1. The Necessity to Demonstrate Specific Irreparable Harm
In the context of a securities law violation, the Supreme Court in Rondeau v. Mosinee Paper Corp., 422 U.S. 49, 95 S. Ct. 2069, 45 L. Ed. 2d 12 rejected a motion similar to that made by Plessey in this case. Defendant Rondeau had acquired more than 5% of Mosinee Paper's stock without first filing the appropriate disclosures pursuant to section 13(d) of the Exchange Act. Rondeau did not know of the section 13(d) requirement but corrected his error once he became aware of the statute. He did so, however, three months after the statutory time period had lapsed. Mosinee Paper sued for an injunction to stop Rondeau from voting his stock or acquiring new shares. The Supreme Court reversed the Court of Appeals decision which had granted *498 the injunction based solely on Rondeau's violation of section 13(d): "We disagree with the Court of Appeals' conclusion that the traditional standards for extraordinary equitable relief do not apply in these circumstances...." Id. at 57, 95 S. Ct. at 2075. "The basis of the remedy in the federal courts has always been irreparable harm and inadequacy of legal remedies." Id. at 57, 95 S. Ct. at 2075, citing Beacon Theatres, Inc. v. Westover, 359 U.S. 500, 506-07, 79 S. Ct. 948, 954-55, 3 L. Ed. 2d 988 (1959); see, National Farmers Union Insurance Companies v. Crow Tribe of Indians, ___ U.S. ___, 105 S. Ct. 2447, 2454 n. 22, 85 L. Ed. 2d 818 (1985).

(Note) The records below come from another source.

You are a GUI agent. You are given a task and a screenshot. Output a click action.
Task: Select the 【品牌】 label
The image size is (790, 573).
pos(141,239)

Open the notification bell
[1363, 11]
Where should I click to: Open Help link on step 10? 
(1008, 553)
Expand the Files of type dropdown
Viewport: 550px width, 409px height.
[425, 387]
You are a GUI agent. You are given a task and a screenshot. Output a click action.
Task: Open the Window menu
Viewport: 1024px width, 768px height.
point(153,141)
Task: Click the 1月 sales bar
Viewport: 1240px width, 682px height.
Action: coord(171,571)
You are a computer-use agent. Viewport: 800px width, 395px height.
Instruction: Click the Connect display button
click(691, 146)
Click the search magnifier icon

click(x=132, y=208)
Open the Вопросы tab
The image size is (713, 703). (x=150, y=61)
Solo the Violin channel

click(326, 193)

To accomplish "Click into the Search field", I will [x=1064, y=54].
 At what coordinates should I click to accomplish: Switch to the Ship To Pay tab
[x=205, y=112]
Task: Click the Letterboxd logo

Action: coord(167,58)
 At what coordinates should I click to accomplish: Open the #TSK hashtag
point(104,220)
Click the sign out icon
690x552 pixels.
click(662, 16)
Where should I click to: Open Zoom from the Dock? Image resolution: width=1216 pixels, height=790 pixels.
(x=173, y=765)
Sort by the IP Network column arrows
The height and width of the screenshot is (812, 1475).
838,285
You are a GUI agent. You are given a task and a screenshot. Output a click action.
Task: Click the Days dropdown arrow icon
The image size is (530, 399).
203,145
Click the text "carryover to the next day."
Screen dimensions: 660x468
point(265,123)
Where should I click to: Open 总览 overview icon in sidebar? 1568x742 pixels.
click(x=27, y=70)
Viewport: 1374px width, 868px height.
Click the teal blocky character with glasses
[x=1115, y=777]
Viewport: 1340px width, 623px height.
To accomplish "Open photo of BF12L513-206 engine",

Similarly, the Third Circuit applies the "traditional standard" in determining whether equitable relief pendente lite is warranted: "This Court has held that more than a risk of irreparable harm must be demonstrated. The requisite for injunctive relief has been characterized as a `clear showing of immediate irreparable injury' [citation omitted] or a presently existing actual threat ...." Continental Group, Inc. v. Amoco Chem. Corp., 614 F.2d 351, 359 (3d Cir.1980).
To reject Plessey's argument on this point is not to suggest that a violation of a statute standing alone may never satisfy the requirement of irreparable harm. As a matter of law it may, but the particular facts of each situation must be weighed in light of the traditionally accepted standard before granting the extraordinary writ.
Thus, Plessey must fail in its argument that a showing of GEC's alleged statutory violations alone calls for the extraordinary remedy of a preliminary injunction. Rather, Plessey must fulfill its burden to show that GEC's continuing violation of section 14(d) and/or section 14(e) will result in specific irreparable harm pendente lite.
2. Plessey Has Failed to Demonstrate Specific Irreparable Harm
In the search of the record to support such a standard, it is important to note at the outset that Plessey does not seek this injunction to stop the GEC Offer of December 23, 1985 (as contained in the Offering Circular) but seeks only an injunction to require additional disclosure under sections 14(d) and 14(e) of the Exchange Act.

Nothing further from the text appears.